Historically, CES has been true to its name: a tradeshow featuring the latest and greatest in consumer electronics. It has been a launchpad for hardware, with vendor booths promoting device specs like pixels and size. But in my observation, CES 2013 marked a decided shift, as many of the established device manufacturers who have traditionally used the show to debut new hardware products chose this year to feature new software products instead (or at least in addition).

The reason for this? While producing physical goods remains a distinctly different challenge from developing software, it has without a doubt become cheaper and easier to create hardware. It therefore came as no surprise that as we walked the floors of the convention center, there was a proliferation of devices that can all do many of the same things. What materially differentiates one of these devices from another, then, is its software and how it interacts with the user’s life; above and beyond the form factor of the device, it is software that really drives engagement and retention. A well designed personal health device is great (True portfolio company Fitbit won a Best of CES award for its Flex activity tracker), but even better is having an elegant way to interact with and digest the data being tracked.

Across most of the emerging verticals (robotics, personal health, ad-tech) on the showroom floor, the hardware was there, but the videos and displays were all about the software.
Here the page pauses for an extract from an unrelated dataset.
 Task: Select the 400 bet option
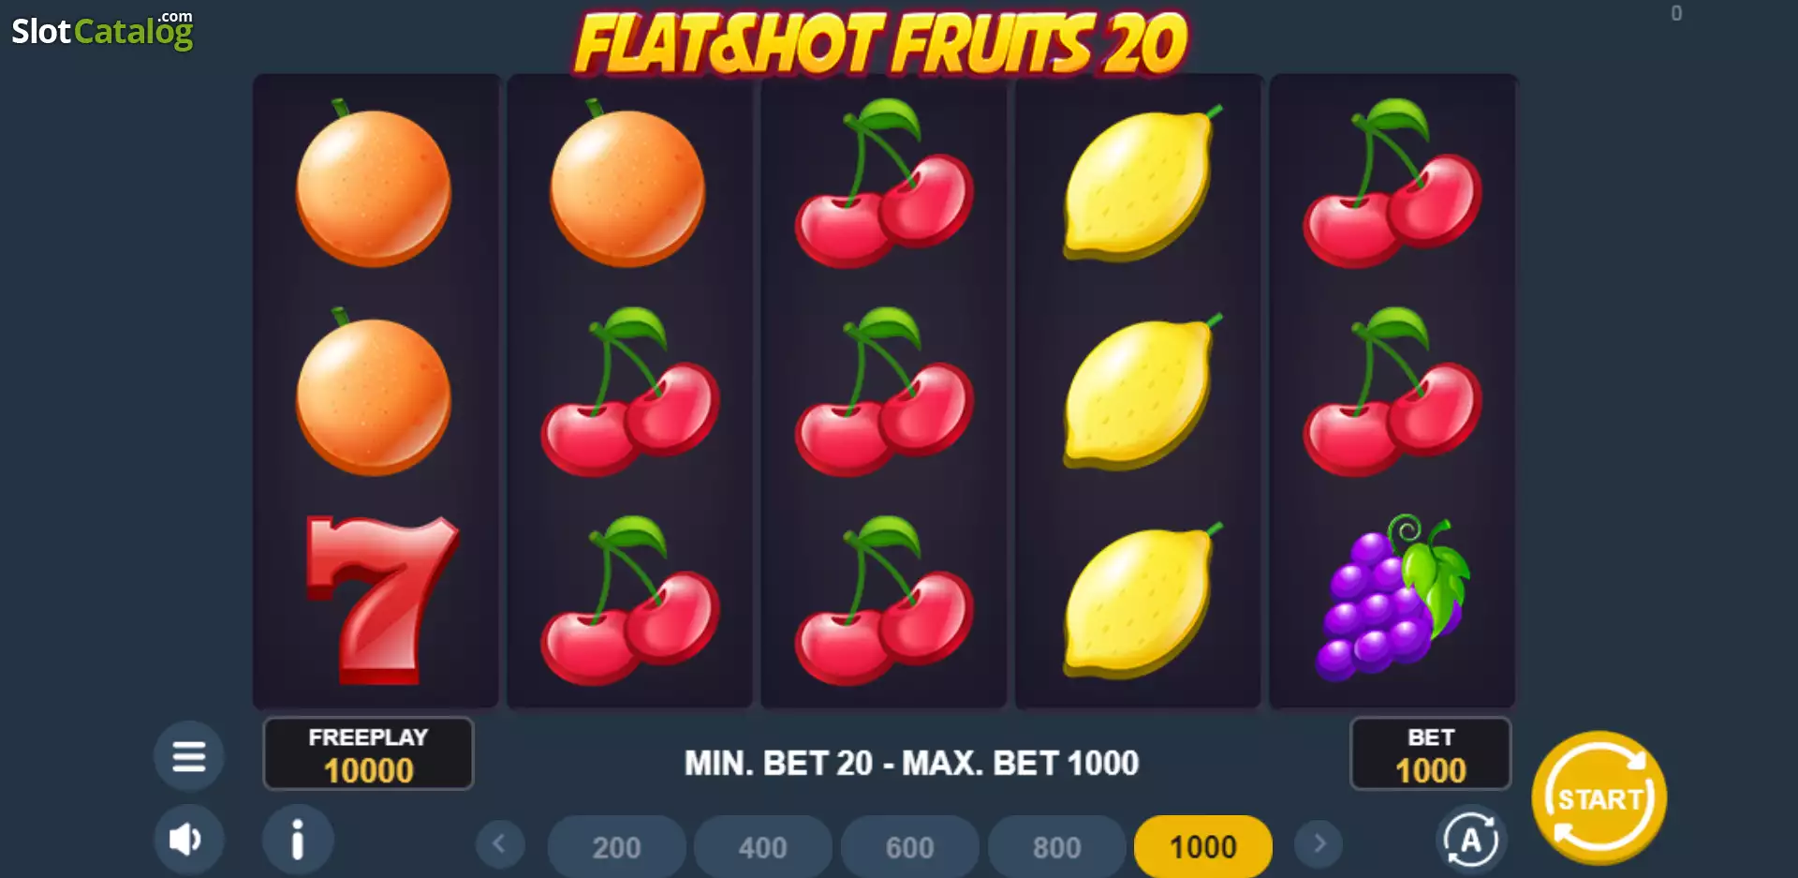[763, 846]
Even cars—not typically a CES mainstay—made an appearance, showcasing software platforms that create a more engaging and enriching experience behind the wheel. Another excellent example of software’s big coming-out party—UnitedHealth’s conspicuously hardware-free booth promoting complementary services to personal health devices.

Hardware is hot, and the “Internet of Things” is a movement we have been excited about for some time, having made investments in Fitbit, 3D Robotics and Streetline. But a beautiful package is nothing without an engaging, software-driven consumer experience. If this year’s CES is any indicator, we should expect to continue to see plenty of time, thought and funding devoted to software-supported devices in the months and years ahead.